最終更新日:2026年8月10日
この記事でわかること
- 「卒論のやりたいことがない」の5つのパターンとその実態
- 「やりたいこと信仰」への疑問と、義務型テーマも valid という視点
- 興味を発掘する10の具体的な手法
- 消去法・過去経験・教員相談によるテーマ選定
- 「やりたくない」ままでも書き終える現実的な戦略
- テーマ選定の締切設定と、いつまでに決めるべきかの目安
- 選んだ後の関わり方(愛着を後から作る方法)
執筆:レポートビズ編集部
2021年5月の開業以来、累計6,000件超のレポート・卒論作成の依頼に対応してきた編集チームが、「やりたいこと」が見つからない学生向けに、興味発掘の手法と義務型テーマでも書き切る戦略を、業界内部の視点で体系的にまとめている。
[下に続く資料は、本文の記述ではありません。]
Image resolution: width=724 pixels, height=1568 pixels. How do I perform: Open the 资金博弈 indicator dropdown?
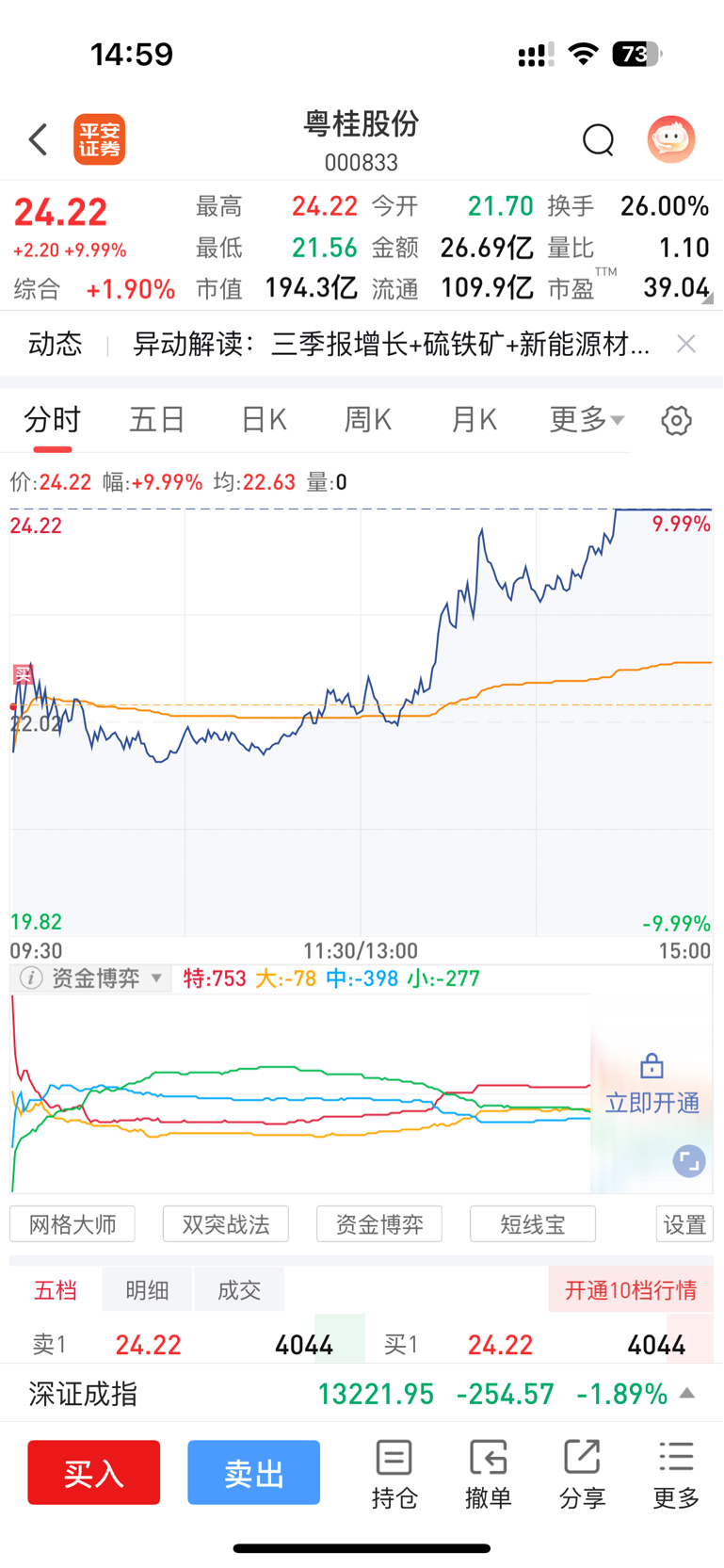(x=105, y=978)
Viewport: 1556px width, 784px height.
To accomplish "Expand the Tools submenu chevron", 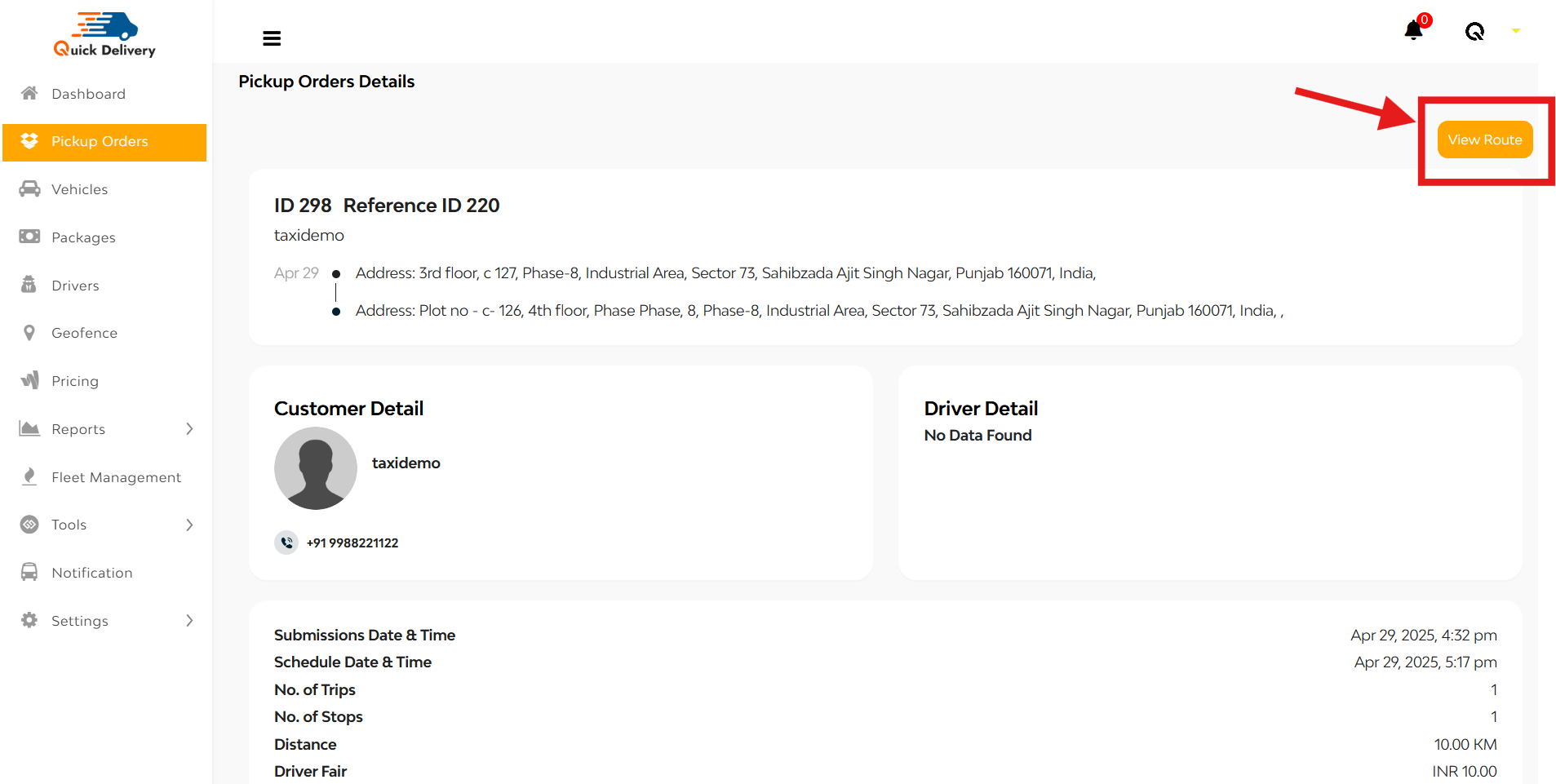I will pyautogui.click(x=189, y=525).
「卒論でやりたいことがない」「興味のあるテーマが1つも思いつかない」——このキーワードで検索する人は、テーマ選び以前の段階で行き詰まっている大学4年生である。
結論から言えば、「やりたいことがない」のは決して珍しい状態ではない。多くの学生が同じ悩みを抱えている。そして、「やりたいこと」がなくても卒論は書ける。興味を発掘する手法と、義務型テーマでも書き切る戦略の両方を知っておくと、この状態から抜け出せる。
上位の記事の多くは「興味のあるテーマを選べ」で締めくくっている。しかし、そもそも興味がない学生にとって、この結論は役に立たない。本記事では、「興味がない」状態の分析、興味発掘の具体的な10手法、そして興味を持てないままでも書き終える現実的な戦略を整理する。
「やりたいことがない」自体を否定する記事にはしない。それは自然な状態の1つであり、そこから抜け出す方法も、そのままで書き終える方法も、両方 valid な選択肢である。読者が自分の状況に合った道を選べるよう、選択肢を並べて提示するのが本記事の姿勢である。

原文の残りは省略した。